_Short exercise 1_
Answer these questions about the article on the Scottish Tories and Boris Johnson, one answer per line.
(a) Who leads the Scottish party named in the article?
(b) When did the Scottish Tories' Holyrood group call for Mr Johnson to go?
(c) According to the article, what are a majority of Tory MPs doing in the short term?

JUST like the heavily edited Partygate report which has landed Boris Johnson in such an almighty mess this week, so the relationship between the Conservative government in Westminster and the rebellious Scottish party led by leader Douglas Ross looks destined for a kind of redacted future.
Until Scotland Yard reports back and the full details of the Sue Gray report are released, there can be no closure to this; Mr Johnson will simply stagger on. For the Scottish Tories, whose Holyrood group decided last month that they had already seen enough and called for him to go, the shadow over that potentially fateful decision will simply linger on too.
For a party that is supposed to embody Unionism, it does not bode well. As the saying goes, when you come for the King, you better not miss. But, in the short term at least, a majority of Tory MPs are hesitating. It means that those like Mr Ross and the Tory MSPs who have come for him and so far failed to take him out are looking on nervously. What if he rides this out? What if he gets stronger? What then for us? Mr Johnson is nothing if not ruthless in defence of his own position, and if an embattled Downing Street decides to come out fighting, it could get nasty. And this could go wider than just an internal party spat. The fact that the Scottish Tories in Holyrood moved en masse will not gone un-noticed in London. It’s possible to imagine how, in the coming days, loyalists to the Prime Minister may see in the Scottish Tory revolt further evidence that the distant corners of the Kingdom require putting in their place. There is every chance that, as a cold war between London and Edinburgh mounts, it will escalate further. The consequences for the Union may be profound.

_Provided data_
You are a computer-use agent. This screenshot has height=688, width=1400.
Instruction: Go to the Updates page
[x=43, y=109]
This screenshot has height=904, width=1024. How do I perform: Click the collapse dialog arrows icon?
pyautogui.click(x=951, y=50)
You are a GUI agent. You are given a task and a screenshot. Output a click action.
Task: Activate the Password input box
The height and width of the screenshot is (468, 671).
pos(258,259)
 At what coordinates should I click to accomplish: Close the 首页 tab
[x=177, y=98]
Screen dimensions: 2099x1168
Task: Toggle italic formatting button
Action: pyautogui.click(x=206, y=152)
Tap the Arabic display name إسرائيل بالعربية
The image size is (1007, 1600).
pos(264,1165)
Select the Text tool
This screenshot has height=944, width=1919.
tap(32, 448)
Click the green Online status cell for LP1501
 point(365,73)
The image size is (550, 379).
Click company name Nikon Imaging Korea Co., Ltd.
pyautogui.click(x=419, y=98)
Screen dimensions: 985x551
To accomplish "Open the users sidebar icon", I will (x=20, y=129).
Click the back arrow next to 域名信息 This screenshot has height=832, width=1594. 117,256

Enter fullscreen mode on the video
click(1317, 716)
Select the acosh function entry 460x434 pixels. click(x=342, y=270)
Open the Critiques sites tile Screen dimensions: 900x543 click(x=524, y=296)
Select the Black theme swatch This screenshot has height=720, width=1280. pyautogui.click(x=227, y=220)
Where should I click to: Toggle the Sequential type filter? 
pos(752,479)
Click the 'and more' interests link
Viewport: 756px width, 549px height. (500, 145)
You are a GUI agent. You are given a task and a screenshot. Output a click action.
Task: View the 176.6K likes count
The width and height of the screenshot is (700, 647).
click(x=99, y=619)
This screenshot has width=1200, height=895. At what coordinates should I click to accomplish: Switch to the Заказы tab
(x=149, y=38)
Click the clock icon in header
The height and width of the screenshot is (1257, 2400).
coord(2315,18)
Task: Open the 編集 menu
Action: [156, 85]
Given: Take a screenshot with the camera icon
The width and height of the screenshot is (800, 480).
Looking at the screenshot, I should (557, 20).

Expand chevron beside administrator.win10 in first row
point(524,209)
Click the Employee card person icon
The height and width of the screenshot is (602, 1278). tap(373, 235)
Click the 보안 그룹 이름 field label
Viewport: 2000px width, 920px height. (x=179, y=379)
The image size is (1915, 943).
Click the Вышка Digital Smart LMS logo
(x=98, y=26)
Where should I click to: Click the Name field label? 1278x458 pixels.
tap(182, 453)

_Short exercise 2_
Set down, without any change, the part of the records that opens with their first line and closes with the line containing "Action: [156, 85]". Include both of those lines.

_Written reply 1_
(a) Douglas Ross
(b) Last month
(c) Hesitating

_Written reply 2_
You are a computer-use agent. This screenshot has height=688, width=1400.
Instruction: Go to the Updates page
[x=43, y=109]
This screenshot has height=904, width=1024. How do I perform: Click the collapse dialog arrows icon?
pyautogui.click(x=951, y=50)
You are a GUI agent. You are given a task and a screenshot. Output a click action.
Task: Activate the Password input box
The height and width of the screenshot is (468, 671).
pos(258,259)
 At what coordinates should I click to accomplish: Close the 首页 tab
[x=177, y=98]
Screen dimensions: 2099x1168
Task: Toggle italic formatting button
Action: pyautogui.click(x=206, y=152)
Tap the Arabic display name إسرائيل بالعربية
The image size is (1007, 1600).
pos(264,1165)
Select the Text tool
This screenshot has height=944, width=1919.
tap(32, 448)
Click the green Online status cell for LP1501
 point(365,73)
The image size is (550, 379).
Click company name Nikon Imaging Korea Co., Ltd.
pyautogui.click(x=419, y=98)
Screen dimensions: 985x551
To accomplish "Open the users sidebar icon", I will (x=20, y=129).
Click the back arrow next to 域名信息 This screenshot has height=832, width=1594. 117,256

Enter fullscreen mode on the video
click(1317, 716)
Select the acosh function entry 460x434 pixels. click(x=342, y=270)
Open the Critiques sites tile Screen dimensions: 900x543 click(x=524, y=296)
Select the Black theme swatch This screenshot has height=720, width=1280. pyautogui.click(x=227, y=220)
Where should I click to: Toggle the Sequential type filter? 
pos(752,479)
Click the 'and more' interests link
Viewport: 756px width, 549px height. (500, 145)
You are a GUI agent. You are given a task and a screenshot. Output a click action.
Task: View the 176.6K likes count
The width and height of the screenshot is (700, 647).
click(x=99, y=619)
This screenshot has width=1200, height=895. At what coordinates should I click to accomplish: Switch to the Заказы tab
(x=149, y=38)
Click the clock icon in header
The height and width of the screenshot is (1257, 2400).
coord(2315,18)
Task: Open the 編集 menu
Action: [156, 85]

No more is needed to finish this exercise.